Un demi-siècle après les premières alertes scientifiques, l’écologie a bel et bien trouvé un débouché politique : de nouvelles instances, de nouveaux partis sont régulièrement mis sur pied. Mais pour faire advenir des changements politiques à la hauteur des enjeux, c’est notre cadre de pensée qu’il nous faut révolutionner.

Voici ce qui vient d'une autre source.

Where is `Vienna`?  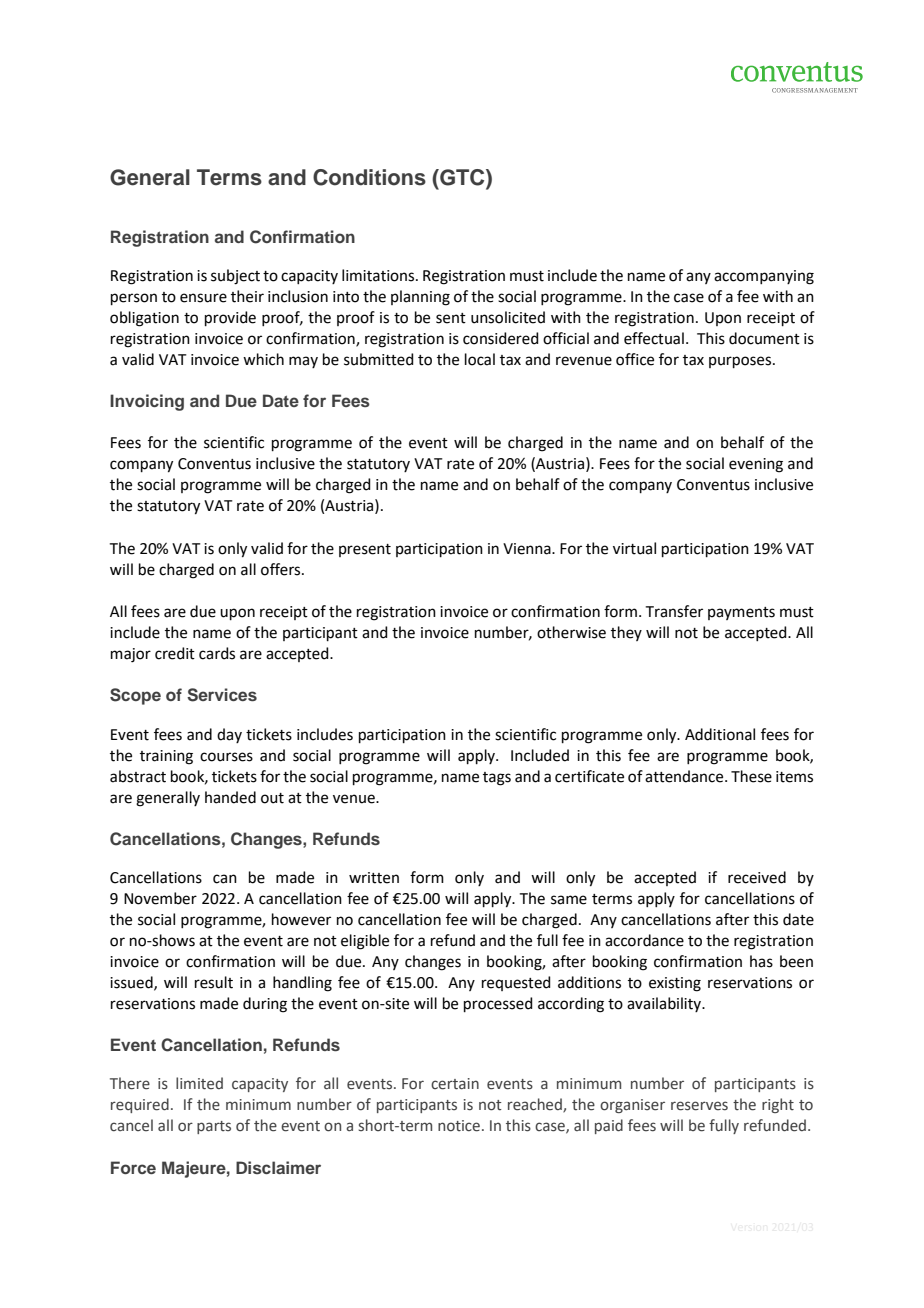
Vienna is located at coordinates (528, 549).
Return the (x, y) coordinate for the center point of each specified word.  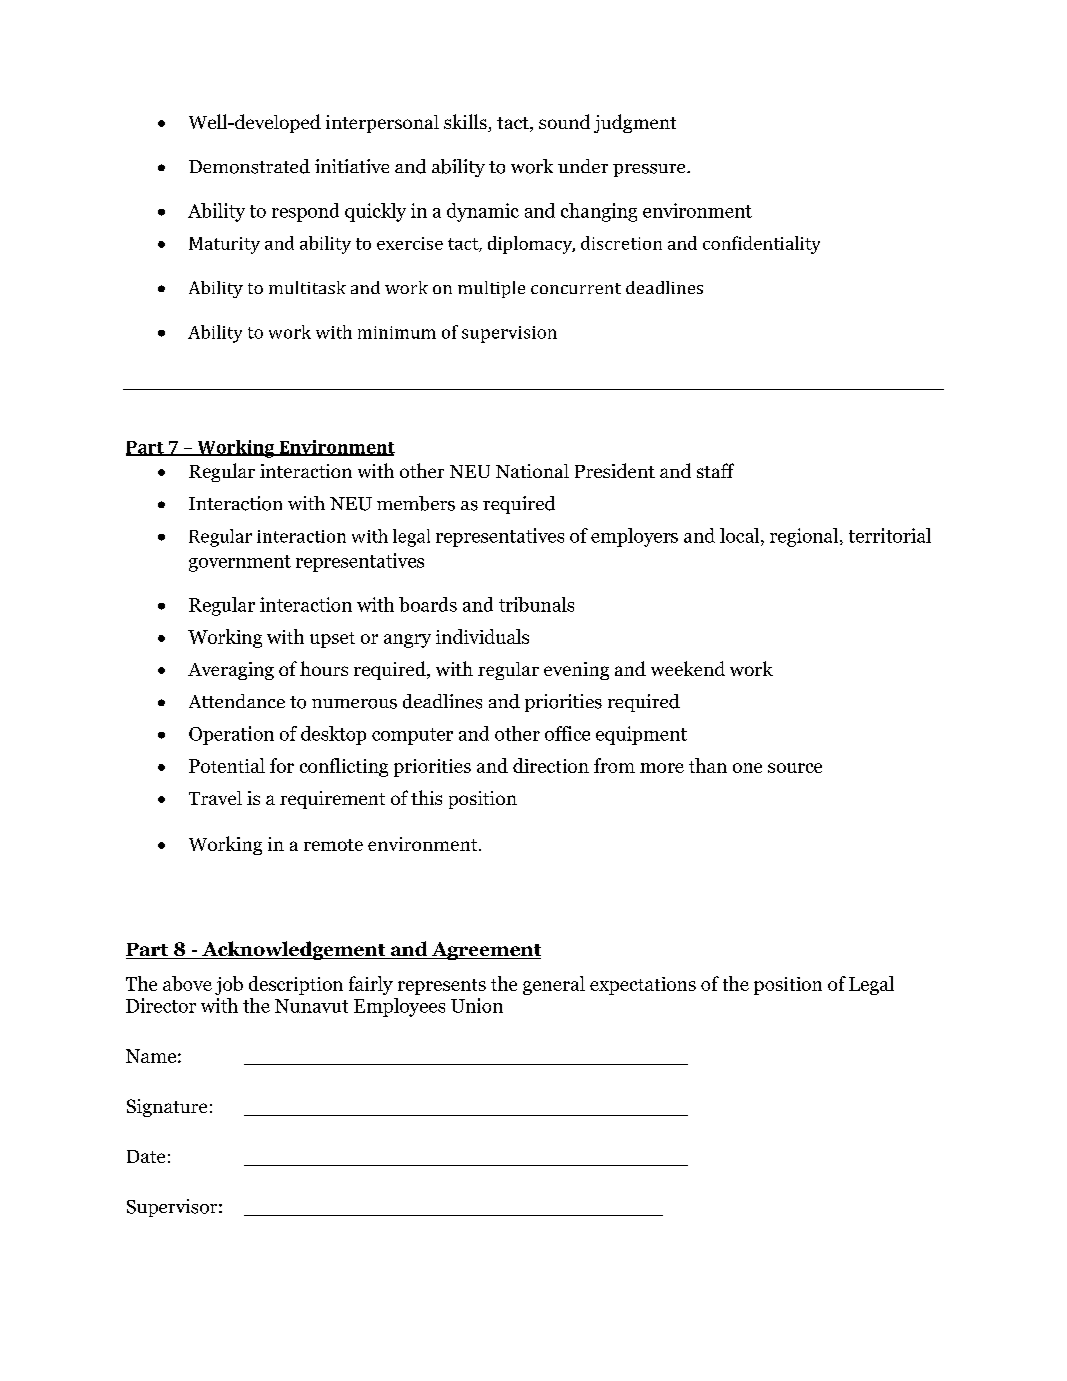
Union (477, 1005)
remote (333, 845)
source (795, 768)
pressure (650, 170)
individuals (482, 636)
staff (715, 470)
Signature (167, 1108)
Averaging (231, 671)
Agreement (485, 951)
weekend (688, 668)
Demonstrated (249, 166)
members (416, 503)
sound (564, 121)
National (532, 471)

Les enjeux écologiques sont désormais un incontournable de la scène politique, nationale ou internationale. Loin d’une évidence, on saisit le rôle joué par la volonté et la capacité d’expression de citoyens et d’acteurs de la société civile. L’ensemble du numéro reflète en effet une forme d’« écologisation » de la politique : l’intégration d’une part de la cause environnementale dans les politiques publiques, son omniprésence dans le débat public, et d’autre part son appropriation progressive par les différents partis politiques, donnent le sentiment d’un sujet trans-partisan. Des programmes, des administrations dédiés sont mis sur pied. Des enceintes de gouvernance idoines apparaissent au niveau international (les COP), des maires s’activent à l’échelon local et s’organisent pour peser aux échelles nationales et supranationales (Caterina Saffarti). De façon symétrique, les mobilisations sociales sur le sujet se sont multipliées et internationalisées. Elles se sont aussi particulièrement rajeunies ! La récente mobilisation des jeunes pour le climat (avec l’émergence de leaders comme Greta Thunberg) est un trait marquant de ce paysage où se côtoient divers modes d’actions, entre désobéissance civile, plaidoyers et marches tranquilles.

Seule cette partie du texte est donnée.